Nishimura Akira, Tanahashi Ryoya, Oi Tomoki, Kan Kyoyuki, Takagi Hiroshi
Division of Biological Science, Graduate School of Science and Technology, Nara Institute of Science and Technology, 8916-5 Takayama-cho, Ikoma, Nara, Japan.
Department of Food Science and Technology, University of California Davis, One Shields Ave, Davis, CA, USA.
Biosci Biotechnol Biochem. 2023 Mar 21;87(4):458-462. doi: 10.1093/bbb/zbad008.

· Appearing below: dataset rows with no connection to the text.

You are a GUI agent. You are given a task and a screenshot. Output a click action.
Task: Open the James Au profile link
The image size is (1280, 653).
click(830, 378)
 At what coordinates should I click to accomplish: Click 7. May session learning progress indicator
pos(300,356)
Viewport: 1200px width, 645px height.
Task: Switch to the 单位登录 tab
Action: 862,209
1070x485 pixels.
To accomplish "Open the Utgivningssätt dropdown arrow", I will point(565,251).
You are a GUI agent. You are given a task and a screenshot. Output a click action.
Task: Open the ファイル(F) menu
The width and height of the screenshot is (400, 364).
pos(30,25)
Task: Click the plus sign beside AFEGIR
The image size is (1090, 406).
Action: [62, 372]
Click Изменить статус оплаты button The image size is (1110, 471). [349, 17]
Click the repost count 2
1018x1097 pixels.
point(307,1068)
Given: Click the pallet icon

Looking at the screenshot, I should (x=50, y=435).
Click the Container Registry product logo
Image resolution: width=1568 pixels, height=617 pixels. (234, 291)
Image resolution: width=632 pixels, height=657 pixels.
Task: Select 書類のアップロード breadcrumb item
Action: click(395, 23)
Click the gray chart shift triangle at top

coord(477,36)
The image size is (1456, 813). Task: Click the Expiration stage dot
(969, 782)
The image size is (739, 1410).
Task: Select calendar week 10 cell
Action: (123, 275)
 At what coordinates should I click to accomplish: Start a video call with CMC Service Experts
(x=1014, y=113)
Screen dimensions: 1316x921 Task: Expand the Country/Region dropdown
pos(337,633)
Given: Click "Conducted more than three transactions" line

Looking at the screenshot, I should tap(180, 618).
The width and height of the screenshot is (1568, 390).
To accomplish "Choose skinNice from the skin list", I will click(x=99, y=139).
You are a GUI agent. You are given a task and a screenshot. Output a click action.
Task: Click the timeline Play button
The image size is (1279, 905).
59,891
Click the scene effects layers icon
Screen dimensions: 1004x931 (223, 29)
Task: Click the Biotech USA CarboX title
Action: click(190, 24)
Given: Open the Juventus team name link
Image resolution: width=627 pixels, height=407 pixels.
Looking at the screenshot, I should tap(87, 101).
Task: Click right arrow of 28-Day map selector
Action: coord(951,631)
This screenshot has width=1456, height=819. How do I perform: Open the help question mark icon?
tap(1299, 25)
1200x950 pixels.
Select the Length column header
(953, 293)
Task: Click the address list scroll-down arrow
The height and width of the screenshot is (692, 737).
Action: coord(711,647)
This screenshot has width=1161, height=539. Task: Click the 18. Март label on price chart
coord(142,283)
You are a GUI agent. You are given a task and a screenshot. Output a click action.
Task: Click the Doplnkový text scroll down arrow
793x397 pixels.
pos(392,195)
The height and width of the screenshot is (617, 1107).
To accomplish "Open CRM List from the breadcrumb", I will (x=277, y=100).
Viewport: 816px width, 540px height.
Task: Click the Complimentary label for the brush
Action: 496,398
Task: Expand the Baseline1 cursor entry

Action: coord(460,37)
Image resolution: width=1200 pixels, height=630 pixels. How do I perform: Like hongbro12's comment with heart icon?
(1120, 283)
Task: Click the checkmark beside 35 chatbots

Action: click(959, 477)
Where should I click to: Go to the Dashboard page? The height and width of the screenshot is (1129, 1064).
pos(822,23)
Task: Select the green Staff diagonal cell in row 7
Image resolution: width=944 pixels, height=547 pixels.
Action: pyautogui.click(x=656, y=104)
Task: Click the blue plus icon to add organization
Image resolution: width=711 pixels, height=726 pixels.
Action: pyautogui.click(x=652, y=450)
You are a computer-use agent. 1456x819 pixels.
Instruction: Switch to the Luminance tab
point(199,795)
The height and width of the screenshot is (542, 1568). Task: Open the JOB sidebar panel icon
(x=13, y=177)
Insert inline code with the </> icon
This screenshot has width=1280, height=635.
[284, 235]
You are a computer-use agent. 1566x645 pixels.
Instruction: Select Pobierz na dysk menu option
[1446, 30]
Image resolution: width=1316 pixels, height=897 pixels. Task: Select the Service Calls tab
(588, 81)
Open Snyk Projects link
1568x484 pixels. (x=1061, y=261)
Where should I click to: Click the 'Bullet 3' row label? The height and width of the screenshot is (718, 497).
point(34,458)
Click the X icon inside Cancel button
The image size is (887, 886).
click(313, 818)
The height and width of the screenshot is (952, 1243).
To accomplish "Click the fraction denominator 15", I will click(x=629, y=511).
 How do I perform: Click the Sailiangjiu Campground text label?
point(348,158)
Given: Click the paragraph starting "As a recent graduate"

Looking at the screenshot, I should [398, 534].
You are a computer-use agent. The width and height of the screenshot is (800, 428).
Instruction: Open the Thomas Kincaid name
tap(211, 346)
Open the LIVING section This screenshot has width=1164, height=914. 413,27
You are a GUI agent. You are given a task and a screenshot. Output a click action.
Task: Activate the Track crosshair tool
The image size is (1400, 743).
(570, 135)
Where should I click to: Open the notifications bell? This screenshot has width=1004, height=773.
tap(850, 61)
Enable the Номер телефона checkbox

The current CRISPR/Cas9 systems in the yeast Saccharomyces cerevisiae cannot be considered a non-genetic modification technology because it requires the introduction of Cas9 and sgRNA into yeast cells using plasmid expression systems. Our present study showed that the yeast genome can be edited without plasmid expression systems by using a commercially available protein transfection reagent and chemically modified sgRNAs.
目前酿酒酵母中的CRISPR/Cas9系统不能被视为一种非基因编辑技术,因为它需要使用质粒表达系统将Cas9和sgRNA导入酵母细胞。我们目前的研究表明,通过使用市售的蛋白质转染试剂和化学修饰的sgRNA,可以在不使用质粒表达系统的情况下对酵母基因组进行编辑。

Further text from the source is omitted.